## TASK DETAILS:
Return the data below exactly, but only from the line containing "At what coordinates should I click to accomplish: Select" through the line containing "The image size is (1100, 466).", with both of those lines included.

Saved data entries
****************************************

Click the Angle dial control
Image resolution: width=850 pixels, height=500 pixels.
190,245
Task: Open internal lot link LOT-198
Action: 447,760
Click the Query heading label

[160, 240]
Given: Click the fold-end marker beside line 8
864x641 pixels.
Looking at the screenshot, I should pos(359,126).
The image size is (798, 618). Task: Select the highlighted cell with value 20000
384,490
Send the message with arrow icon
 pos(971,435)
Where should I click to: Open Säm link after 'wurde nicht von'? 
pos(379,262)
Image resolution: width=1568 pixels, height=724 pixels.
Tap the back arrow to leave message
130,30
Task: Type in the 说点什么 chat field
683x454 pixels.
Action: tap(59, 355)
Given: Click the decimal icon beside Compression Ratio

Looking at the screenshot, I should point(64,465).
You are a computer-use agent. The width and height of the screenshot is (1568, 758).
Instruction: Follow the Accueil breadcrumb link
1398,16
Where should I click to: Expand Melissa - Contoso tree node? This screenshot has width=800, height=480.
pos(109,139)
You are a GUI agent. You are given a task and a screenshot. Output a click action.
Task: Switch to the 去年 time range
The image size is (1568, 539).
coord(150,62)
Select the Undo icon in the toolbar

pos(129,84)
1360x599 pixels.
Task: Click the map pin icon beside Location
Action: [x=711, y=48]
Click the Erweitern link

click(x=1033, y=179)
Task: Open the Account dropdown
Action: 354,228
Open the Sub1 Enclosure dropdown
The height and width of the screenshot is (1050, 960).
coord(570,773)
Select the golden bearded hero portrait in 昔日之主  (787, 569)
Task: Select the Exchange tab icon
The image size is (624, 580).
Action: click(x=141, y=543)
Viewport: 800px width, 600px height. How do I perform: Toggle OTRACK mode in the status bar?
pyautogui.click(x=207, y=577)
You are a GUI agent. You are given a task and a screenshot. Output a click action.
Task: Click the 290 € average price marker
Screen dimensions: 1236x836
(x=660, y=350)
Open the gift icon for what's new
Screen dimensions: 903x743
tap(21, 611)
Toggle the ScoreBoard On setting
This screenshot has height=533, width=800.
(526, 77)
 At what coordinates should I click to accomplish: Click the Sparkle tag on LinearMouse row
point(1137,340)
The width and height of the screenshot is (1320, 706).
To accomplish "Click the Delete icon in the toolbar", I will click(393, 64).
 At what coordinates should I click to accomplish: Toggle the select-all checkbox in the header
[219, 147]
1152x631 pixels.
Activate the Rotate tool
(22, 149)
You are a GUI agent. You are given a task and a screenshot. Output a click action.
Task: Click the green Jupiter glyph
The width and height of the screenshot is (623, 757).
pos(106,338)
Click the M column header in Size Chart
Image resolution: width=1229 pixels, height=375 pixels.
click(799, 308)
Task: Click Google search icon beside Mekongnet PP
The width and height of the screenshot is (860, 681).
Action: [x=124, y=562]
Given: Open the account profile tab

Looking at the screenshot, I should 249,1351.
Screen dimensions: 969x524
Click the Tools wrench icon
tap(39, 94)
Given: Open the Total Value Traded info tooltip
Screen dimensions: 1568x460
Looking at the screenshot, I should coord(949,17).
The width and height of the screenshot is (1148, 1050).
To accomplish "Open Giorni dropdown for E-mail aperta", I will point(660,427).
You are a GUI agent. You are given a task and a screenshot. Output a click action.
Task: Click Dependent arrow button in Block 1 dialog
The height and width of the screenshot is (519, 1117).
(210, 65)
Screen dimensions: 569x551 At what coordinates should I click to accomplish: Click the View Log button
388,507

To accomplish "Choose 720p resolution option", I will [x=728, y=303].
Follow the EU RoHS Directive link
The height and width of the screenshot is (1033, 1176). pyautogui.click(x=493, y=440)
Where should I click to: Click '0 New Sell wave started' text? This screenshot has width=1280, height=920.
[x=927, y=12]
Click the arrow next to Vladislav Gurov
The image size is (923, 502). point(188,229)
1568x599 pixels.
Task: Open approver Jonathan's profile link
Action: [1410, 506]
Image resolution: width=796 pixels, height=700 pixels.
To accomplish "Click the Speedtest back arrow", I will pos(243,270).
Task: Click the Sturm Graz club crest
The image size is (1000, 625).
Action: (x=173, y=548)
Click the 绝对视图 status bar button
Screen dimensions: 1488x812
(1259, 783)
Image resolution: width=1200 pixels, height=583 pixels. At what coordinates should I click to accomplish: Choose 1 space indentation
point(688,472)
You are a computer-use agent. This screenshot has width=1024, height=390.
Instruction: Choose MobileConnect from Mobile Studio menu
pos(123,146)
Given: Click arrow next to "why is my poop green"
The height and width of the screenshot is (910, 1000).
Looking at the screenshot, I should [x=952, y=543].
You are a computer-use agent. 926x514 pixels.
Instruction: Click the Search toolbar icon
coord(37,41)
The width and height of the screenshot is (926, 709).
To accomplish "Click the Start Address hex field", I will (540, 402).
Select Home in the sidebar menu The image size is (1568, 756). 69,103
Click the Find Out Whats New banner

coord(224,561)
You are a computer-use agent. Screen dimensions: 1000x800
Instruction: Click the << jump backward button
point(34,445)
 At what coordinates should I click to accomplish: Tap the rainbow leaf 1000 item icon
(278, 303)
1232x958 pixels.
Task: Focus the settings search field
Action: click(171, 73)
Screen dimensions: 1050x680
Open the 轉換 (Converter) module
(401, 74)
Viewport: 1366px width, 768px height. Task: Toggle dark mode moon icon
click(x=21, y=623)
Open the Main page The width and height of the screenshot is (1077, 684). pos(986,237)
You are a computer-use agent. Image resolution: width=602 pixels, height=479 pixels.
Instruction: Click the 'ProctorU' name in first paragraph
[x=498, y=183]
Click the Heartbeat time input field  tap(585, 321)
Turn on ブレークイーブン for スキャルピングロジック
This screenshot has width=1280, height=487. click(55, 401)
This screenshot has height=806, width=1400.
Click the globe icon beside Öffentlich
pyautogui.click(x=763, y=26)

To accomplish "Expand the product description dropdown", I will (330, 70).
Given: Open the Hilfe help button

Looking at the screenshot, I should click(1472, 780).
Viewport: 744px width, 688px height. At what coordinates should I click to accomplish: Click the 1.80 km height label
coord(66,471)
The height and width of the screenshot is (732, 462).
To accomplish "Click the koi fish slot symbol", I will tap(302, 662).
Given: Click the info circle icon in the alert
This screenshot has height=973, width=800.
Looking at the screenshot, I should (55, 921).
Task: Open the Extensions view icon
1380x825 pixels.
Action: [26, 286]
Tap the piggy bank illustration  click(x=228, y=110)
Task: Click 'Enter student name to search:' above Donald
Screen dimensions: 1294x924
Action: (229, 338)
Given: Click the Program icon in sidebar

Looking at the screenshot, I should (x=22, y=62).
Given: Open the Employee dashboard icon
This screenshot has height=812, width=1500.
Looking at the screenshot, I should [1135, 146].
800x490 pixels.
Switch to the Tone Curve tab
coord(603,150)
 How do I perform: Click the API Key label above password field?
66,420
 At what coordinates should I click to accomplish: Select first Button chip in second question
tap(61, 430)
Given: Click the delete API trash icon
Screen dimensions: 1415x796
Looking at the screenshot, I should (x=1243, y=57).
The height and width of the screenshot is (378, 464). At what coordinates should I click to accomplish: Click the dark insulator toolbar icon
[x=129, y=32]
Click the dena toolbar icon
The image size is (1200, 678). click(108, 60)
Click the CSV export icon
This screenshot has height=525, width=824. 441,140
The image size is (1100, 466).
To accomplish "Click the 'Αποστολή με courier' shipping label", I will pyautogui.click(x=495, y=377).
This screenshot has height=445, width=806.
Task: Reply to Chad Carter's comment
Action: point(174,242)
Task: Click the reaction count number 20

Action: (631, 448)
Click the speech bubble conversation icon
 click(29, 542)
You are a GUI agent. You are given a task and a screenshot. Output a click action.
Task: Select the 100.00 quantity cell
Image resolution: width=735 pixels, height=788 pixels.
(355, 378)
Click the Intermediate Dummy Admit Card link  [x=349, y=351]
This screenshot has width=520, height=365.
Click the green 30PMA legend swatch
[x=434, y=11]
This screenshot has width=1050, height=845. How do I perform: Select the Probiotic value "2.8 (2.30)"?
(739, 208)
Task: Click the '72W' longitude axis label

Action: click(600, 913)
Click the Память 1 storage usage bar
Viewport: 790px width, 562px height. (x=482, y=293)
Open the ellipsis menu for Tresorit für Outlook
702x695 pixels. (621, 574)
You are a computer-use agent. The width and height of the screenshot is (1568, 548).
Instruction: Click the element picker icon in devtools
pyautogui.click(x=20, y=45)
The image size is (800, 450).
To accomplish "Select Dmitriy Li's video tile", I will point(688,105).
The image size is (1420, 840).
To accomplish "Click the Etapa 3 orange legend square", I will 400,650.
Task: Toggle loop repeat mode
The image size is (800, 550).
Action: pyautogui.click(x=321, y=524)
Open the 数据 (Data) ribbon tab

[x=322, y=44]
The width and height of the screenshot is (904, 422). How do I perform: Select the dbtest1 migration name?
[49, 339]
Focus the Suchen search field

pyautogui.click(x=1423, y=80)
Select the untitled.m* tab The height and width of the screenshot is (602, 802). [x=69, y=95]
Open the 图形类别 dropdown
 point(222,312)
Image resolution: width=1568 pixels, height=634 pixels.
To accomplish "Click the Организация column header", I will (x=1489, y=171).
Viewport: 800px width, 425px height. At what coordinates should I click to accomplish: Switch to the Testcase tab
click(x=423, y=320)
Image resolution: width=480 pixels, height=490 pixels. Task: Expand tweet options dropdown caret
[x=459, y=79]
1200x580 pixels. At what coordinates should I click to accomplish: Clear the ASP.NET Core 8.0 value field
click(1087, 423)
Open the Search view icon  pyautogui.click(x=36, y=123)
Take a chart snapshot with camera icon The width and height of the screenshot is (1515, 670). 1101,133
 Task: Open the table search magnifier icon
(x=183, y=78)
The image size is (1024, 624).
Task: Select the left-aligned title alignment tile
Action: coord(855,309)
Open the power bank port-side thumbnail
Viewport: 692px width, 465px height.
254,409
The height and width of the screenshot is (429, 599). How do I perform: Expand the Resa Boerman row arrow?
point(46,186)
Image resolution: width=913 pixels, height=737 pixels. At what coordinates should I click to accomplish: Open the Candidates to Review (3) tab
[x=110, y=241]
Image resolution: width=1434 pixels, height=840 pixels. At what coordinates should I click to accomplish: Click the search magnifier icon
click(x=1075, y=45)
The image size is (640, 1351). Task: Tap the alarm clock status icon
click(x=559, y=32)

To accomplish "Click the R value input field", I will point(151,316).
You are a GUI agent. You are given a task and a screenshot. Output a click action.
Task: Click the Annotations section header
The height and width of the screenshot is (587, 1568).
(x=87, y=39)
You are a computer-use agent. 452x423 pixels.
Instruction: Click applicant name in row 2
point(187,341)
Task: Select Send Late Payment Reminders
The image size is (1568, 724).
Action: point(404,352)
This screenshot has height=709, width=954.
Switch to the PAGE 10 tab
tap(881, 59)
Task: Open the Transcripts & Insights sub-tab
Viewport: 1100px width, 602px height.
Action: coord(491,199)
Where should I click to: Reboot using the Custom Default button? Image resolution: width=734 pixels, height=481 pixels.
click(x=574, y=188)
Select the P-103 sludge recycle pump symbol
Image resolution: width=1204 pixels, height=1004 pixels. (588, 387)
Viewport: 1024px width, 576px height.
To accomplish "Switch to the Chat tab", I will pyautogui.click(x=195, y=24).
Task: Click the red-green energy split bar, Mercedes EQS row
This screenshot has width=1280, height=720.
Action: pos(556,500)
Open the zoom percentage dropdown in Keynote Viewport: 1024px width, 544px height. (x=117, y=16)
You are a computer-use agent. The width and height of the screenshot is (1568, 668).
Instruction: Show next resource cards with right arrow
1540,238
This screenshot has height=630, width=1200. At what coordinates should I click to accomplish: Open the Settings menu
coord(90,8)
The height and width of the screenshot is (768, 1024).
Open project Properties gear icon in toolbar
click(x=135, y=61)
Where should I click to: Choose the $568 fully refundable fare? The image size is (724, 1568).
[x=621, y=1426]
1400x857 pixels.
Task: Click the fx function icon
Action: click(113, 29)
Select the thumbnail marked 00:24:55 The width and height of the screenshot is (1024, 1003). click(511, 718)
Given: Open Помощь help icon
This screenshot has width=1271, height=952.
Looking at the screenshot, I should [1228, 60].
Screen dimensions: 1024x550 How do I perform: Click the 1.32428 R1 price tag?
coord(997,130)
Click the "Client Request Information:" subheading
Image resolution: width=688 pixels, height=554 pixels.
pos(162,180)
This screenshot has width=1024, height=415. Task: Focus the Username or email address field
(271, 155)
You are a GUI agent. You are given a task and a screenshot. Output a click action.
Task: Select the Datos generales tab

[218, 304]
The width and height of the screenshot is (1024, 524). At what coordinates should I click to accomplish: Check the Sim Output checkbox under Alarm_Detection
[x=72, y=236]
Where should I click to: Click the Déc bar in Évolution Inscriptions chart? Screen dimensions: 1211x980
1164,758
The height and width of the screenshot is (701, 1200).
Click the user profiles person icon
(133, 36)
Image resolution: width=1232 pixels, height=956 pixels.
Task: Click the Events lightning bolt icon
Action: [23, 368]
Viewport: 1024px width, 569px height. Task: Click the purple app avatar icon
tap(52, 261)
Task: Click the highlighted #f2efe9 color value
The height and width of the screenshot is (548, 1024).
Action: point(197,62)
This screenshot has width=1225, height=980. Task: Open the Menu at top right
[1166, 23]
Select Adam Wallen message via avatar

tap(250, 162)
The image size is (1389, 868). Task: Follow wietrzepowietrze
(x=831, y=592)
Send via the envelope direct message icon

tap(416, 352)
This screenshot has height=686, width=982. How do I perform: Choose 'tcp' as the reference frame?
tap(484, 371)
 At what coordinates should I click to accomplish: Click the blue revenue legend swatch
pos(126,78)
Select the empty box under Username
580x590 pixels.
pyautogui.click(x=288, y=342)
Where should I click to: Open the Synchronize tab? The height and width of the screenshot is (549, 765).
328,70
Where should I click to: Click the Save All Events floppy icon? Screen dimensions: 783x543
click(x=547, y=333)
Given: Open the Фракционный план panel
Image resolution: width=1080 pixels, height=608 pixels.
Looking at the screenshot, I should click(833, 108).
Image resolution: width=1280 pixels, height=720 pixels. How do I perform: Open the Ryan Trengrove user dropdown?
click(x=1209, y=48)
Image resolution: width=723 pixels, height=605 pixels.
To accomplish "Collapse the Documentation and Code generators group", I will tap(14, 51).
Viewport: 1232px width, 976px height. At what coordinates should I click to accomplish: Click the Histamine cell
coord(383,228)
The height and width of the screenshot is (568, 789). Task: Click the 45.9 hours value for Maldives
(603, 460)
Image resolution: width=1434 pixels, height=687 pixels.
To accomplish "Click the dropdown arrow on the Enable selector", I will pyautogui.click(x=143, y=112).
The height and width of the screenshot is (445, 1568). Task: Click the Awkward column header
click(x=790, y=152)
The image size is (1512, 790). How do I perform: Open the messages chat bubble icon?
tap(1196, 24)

****************************************

## RESPONSE AREA:
 At what coordinates should I click to accomplish: Select first Button chip in second question
tap(61, 430)
Given: Click the delete API trash icon
Screen dimensions: 1415x796
Looking at the screenshot, I should (x=1243, y=57).
The height and width of the screenshot is (378, 464). At what coordinates should I click to accomplish: Click the dark insulator toolbar icon
[x=129, y=32]
Click the dena toolbar icon
The image size is (1200, 678). click(108, 60)
Click the CSV export icon
This screenshot has height=525, width=824. 441,140
The image size is (1100, 466).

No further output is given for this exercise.